● **Required work**
Starting at the line that contains "Expand the t2 table chevron" and continuing through the end of the listing, write those lines out again with "Tools menu" replaced by "View menu" and nothing else changed.

_ _ _

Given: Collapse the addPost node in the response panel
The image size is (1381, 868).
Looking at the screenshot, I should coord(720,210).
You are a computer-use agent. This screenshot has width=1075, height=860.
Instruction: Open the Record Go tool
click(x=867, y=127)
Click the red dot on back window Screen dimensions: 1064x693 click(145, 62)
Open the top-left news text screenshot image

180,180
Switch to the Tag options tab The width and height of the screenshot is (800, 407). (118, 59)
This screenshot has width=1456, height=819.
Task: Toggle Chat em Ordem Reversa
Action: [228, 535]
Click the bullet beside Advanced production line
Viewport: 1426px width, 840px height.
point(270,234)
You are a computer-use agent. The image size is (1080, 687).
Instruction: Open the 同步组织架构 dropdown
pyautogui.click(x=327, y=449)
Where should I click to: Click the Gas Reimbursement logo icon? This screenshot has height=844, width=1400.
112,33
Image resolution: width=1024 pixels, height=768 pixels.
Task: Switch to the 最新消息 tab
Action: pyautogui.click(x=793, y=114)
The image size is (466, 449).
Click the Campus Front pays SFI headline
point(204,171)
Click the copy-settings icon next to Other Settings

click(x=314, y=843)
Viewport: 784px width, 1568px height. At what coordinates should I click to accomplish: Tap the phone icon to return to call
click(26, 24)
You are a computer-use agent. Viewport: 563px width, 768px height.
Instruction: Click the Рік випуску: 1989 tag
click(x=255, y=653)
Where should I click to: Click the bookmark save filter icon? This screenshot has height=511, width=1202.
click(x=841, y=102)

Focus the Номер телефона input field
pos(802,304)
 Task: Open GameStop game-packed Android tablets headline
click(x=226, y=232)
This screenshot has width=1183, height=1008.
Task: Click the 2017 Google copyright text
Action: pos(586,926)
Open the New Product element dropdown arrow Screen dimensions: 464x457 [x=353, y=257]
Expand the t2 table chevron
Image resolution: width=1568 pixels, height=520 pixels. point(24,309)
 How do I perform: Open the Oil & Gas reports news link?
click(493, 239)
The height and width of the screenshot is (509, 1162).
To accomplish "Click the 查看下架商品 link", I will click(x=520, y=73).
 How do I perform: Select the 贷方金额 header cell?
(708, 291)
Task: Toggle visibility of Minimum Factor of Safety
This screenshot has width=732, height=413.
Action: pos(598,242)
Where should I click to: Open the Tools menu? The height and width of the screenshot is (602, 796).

_ _ _

● **Expected output**
Expand the t2 table chevron
Image resolution: width=1568 pixels, height=520 pixels. point(24,309)
 How do I perform: Open the Oil & Gas reports news link?
click(493, 239)
The height and width of the screenshot is (509, 1162).
To accomplish "Click the 查看下架商品 link", I will click(x=520, y=73).
 How do I perform: Select the 贷方金额 header cell?
(708, 291)
Task: Toggle visibility of Minimum Factor of Safety
This screenshot has width=732, height=413.
Action: pos(598,242)
Where should I click to: Open the View menu? The height and width of the screenshot is (602, 796).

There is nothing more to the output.